How can I search for observations eligible to be in the training set?

trscavo · October 31, 2020, 11:22pm

In Explore (or Identify), how can I search for observations eligible to be in the training set, that is, observations with an accurate location, an accurate observed date, and a photo?

Thanks!

marina_gorbunova · October 31, 2020, 11:26pm

A regular search of verifiable observations shows only those with accurate location and date, for pic check the “with photo”.

bouteloua · November 1, 2020, 1:31am

I’m not sure it’s possible - some captive/cultivated observations are included in the training set if they have >1 IDs, but I don’t think there’s a way to filter to show those on the website.

trscavo · November 2, 2020, 2:17pm

Okay, thanks for confirming that.

Hmm, I didn’t think the number of identifications had anything to do with it. Did I miss some detail along the way?

bouteloua · November 2, 2020, 2:22pm

Just whether it has a community taxon, which requires 2 IDs

schoenitz · November 2, 2020, 2:36pm

Interesting, I didn’t know that. Does that mean if I see a pothos in a pot, identifying it would actually encourage the AI to recognize it correctly?

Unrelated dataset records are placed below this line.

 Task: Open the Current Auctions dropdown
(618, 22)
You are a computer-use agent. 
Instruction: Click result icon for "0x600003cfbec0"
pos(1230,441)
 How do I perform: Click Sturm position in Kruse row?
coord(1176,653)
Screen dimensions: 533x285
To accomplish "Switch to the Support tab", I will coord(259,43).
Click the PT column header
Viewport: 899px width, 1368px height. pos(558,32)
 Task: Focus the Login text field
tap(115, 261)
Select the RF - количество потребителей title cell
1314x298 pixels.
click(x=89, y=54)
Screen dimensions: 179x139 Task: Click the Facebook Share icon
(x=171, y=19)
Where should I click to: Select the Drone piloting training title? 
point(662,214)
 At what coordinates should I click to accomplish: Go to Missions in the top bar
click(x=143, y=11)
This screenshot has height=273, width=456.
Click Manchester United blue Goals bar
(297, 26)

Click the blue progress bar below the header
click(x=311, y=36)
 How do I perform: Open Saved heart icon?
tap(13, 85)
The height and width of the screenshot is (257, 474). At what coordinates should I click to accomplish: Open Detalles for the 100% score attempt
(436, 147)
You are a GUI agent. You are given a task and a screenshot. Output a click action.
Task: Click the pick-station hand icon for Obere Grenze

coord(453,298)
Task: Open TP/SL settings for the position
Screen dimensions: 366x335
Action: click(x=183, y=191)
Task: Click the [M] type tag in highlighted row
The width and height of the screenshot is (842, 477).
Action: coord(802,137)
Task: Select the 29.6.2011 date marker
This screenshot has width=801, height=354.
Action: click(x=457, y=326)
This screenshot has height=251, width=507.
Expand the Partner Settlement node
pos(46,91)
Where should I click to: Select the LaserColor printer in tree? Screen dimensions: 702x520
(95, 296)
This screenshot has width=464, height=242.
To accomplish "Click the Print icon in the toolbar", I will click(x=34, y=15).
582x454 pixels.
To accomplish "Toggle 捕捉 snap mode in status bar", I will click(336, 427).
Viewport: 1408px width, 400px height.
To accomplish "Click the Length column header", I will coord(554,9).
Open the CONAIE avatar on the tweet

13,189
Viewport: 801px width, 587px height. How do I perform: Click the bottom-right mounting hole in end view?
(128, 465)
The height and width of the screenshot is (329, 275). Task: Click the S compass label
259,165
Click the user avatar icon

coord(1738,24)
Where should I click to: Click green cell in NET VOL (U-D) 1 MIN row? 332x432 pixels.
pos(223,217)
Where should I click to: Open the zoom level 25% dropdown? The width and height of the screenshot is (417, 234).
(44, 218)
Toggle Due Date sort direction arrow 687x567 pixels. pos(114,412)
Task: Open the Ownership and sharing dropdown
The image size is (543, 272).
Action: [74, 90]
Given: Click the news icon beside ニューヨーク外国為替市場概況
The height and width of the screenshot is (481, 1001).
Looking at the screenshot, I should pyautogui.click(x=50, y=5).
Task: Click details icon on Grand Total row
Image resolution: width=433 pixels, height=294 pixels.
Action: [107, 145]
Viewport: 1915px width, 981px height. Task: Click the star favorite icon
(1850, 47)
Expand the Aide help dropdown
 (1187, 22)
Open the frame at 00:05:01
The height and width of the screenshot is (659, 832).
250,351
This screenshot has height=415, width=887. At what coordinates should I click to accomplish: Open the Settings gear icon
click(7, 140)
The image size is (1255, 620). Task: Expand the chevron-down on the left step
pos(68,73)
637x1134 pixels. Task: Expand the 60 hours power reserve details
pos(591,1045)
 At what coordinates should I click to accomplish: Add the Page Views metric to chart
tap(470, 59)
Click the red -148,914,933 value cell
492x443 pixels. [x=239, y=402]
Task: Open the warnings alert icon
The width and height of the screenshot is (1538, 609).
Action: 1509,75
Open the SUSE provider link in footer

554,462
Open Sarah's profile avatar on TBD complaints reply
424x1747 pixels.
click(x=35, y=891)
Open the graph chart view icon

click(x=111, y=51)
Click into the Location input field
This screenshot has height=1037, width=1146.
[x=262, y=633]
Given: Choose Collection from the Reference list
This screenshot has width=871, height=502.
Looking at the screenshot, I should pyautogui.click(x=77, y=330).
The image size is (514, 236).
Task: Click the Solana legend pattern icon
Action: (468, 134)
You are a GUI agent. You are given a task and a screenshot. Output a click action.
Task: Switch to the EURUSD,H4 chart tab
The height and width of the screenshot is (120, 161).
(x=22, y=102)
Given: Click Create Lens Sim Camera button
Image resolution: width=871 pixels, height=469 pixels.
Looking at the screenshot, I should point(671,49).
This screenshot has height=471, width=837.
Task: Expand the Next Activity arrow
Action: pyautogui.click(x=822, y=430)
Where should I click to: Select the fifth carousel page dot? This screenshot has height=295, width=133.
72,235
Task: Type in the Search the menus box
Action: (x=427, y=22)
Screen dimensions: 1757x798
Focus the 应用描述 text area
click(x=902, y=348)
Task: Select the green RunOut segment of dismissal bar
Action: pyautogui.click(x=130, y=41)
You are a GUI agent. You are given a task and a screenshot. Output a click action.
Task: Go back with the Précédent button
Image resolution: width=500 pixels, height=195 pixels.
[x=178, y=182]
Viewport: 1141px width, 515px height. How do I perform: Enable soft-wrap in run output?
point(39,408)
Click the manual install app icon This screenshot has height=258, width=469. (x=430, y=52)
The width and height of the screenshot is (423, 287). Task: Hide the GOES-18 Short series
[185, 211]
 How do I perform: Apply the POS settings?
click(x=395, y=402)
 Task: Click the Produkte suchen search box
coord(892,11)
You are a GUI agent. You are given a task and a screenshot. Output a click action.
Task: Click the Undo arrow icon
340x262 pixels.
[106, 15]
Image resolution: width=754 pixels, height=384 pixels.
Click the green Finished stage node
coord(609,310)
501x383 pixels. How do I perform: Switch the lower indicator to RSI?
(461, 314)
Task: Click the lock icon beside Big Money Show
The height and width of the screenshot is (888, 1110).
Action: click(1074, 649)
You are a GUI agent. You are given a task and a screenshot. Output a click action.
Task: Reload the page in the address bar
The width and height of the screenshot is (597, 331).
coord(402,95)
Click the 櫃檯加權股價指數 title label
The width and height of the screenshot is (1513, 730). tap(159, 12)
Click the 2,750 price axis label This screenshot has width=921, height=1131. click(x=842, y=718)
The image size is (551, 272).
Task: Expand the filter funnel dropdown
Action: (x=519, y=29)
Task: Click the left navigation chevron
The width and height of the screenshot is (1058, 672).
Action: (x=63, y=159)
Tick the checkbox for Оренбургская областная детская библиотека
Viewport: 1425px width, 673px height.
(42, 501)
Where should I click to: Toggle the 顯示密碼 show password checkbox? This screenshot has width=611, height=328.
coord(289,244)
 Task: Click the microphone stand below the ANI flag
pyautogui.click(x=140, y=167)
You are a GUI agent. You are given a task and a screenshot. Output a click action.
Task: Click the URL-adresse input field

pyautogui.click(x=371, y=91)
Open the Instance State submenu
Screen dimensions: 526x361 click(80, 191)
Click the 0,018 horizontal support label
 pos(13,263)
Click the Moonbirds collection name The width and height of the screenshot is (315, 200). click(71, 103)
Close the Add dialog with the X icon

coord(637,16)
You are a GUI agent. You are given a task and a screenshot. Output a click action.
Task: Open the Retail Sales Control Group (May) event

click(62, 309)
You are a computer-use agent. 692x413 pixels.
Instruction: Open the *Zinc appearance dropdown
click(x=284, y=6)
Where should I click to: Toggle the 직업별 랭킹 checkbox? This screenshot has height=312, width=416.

Because of the “wild only please” policy of inaturalist, I’ve always checked cases like the potted schlumbergera as cultivated and not even bothered with an ID. Of course this contributes to the problem that the AI is very bad at recognizing potted plants, and causes users to stick wildly out of range IDs to those observations.

If the AI actually does use “cultivated” observations for training, properly identifying those could be a sort of roundabout way to achieve what I wanted from my feature request, to let new users have proper (AI) IDs for their potted plants while keeping the “cultivated” mechanism for taking those observations off the maps.

bouteloua · November 2, 2020, 2:54pm

Yes, see Ken-ichi’s response here:

Include Captive/Cultivated Species in ID Algorithm

The vision system is trained on captive / cultivated records. However, our automated suggestions are based on vision results and nearby records, and the nearby records part of it is currently only using RG records, so if vision ranks Canary Island Pine highly, it might get knocked down by the legit lodgepole records in the Transverse Ranges.

Patrick tells me we haven’t run our accuracy tests without the RG requirement, so we’ll do that and see if it makes things better or worse.

Sort of tangential, but it’s also worth noting that our policy of assuming that cultivated plant obs don’t need more IDs means that our cultivated plant records (both images and occurences) probably have less-accurate identifications and are thus less useful for either purpose (probably why we put that RG requirement in there to begin with). I’m aware there are many who would prefer that we remove that part of our quality grade assessment, and it might help situations like this… or it might just make even more identifiers give up in the face of endless potted plants.

And huh, I might be wrong about observations needing a community taxon. Now that I’m looking back at vision model update posts, in May 2020 (in comments), Ken-ichi says “observation taxon or a community taxon”, which is a bit concerning as far as cultivated plants goes.

kueda:
[…]
Training data gets divided into three sets:

Training: these are the labeled (i.e. identified) photos the model trains on, and include photos from observations that

have an observation taxon or a community taxon

are not flagged

pass all quality metrics except wild / naturalized (i.e. we include photos from captive obs; note that “quality metrics” are the things you can vote on in the DQA, not aspects of the quality grade like whether or not there’s a date or whether the obs is of a human)
[…]

I guess that validates my concern here:

(the FAQ says “This has changed over time, but as of the model released in March 2020, taxa included in the training set must have at least 100 observations, at least 50 of which must have a community ID.”)

cmcheatle · November 2, 2020, 4:12pm

I’m not clear exactly what your needs are, but unwittingly or otherwise you may have highlighted a key point here via your use of the word eligible in the topic.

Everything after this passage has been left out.